Note: Cleans are automatically done at the end of each backup.

s3-tar-backup --config <config_file> [--profile <profile>] --cleanup

s3-tar-backup will go through all old backups, and remove those specified by remove_all_but_n_full or remove_older_than.

Restore

s3-tar-backup --config <config_file> [--profile <profile>] --restore <restore_dir> [--restore_date <restore_date>] [--verbose]

This command will get s3-tar-backup to fetch all the necessary data to restore the latest version of your backup (or an older one if you use --restore-date), and stick it into <restore_dir>.

Using <restore_date>, you can tell s3-tar-backup to restore the first backup before the specified date. The date format to use is YYYYMM[DD[hh[mm[ss]]]], for example 20110406 means 2011-04-06 00:00:00, while 201104062143 means 2011-04-06 21:43:00.

--verbose makes tar spit out the files that it restores.

Examples:

s3-tar-backup -c ~/.backup/config.ini -p www home --restore my_restore/
s3-tar-backup -c ~/.backup/config.ini -p mysql --restore my_restore/ --restore_date 201104062143

Backup Config file

s3-tar-backup --config <config_file> [--profile <profile>] --backup-config [--verbose]

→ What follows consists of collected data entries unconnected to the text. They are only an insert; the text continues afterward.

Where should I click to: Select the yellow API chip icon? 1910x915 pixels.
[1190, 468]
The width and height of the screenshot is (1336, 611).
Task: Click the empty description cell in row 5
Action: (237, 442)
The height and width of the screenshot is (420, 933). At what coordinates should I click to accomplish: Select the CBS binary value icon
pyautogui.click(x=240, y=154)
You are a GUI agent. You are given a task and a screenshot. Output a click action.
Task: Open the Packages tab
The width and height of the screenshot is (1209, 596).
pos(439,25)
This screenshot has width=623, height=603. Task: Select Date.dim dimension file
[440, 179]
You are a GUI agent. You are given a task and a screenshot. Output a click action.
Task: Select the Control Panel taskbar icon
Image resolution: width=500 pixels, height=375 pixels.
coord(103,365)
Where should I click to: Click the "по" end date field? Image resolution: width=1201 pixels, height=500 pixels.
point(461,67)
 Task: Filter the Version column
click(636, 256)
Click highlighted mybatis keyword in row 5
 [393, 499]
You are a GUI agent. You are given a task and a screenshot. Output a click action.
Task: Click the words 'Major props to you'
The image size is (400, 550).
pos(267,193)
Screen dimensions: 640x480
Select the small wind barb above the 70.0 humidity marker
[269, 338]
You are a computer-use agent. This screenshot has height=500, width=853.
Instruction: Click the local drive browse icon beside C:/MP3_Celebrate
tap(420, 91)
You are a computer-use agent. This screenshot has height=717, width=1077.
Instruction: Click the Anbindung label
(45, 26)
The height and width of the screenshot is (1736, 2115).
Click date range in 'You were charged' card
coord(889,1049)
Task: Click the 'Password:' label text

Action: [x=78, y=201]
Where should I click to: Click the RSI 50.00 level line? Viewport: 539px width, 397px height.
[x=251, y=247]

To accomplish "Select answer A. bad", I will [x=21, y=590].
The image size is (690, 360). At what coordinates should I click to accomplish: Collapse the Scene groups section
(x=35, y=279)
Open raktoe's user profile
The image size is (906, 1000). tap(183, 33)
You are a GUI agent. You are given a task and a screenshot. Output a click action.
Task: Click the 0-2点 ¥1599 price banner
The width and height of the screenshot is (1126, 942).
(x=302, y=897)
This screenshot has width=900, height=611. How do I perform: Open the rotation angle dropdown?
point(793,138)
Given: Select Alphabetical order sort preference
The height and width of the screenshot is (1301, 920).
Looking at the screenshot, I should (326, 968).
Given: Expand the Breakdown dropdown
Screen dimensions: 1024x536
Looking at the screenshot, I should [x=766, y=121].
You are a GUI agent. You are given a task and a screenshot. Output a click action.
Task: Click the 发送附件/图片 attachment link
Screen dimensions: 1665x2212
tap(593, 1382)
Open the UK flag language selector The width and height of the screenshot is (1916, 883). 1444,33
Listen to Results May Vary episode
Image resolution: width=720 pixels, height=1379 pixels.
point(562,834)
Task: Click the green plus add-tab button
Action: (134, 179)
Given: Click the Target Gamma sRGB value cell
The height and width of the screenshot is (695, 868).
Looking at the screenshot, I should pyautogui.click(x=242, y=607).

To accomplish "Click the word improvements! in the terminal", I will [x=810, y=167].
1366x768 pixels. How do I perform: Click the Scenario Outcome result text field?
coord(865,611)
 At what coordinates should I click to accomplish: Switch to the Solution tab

This command is used to backup the specified configuration file. Where it is backed up to depends on your setup:

  • If you've specified dest under [settings], this location is used
  • If you're only got one profile, and dest is under this profile, then this location is used.
  • If you have multiple profiles, and there's no dest under [settings], you must specify a profile, and this profile's dest will be used.

List backups

s3-tar-backup --config <config_file> [--profile <profile>] --list-backups [--verbose]

This command is used to view information on the current backed-up archives for the specified profile(s) (or all profiles). This is handy if you need to restore a backup, and want to know things such as how much data you'll have to download, or what dates are available to restore from.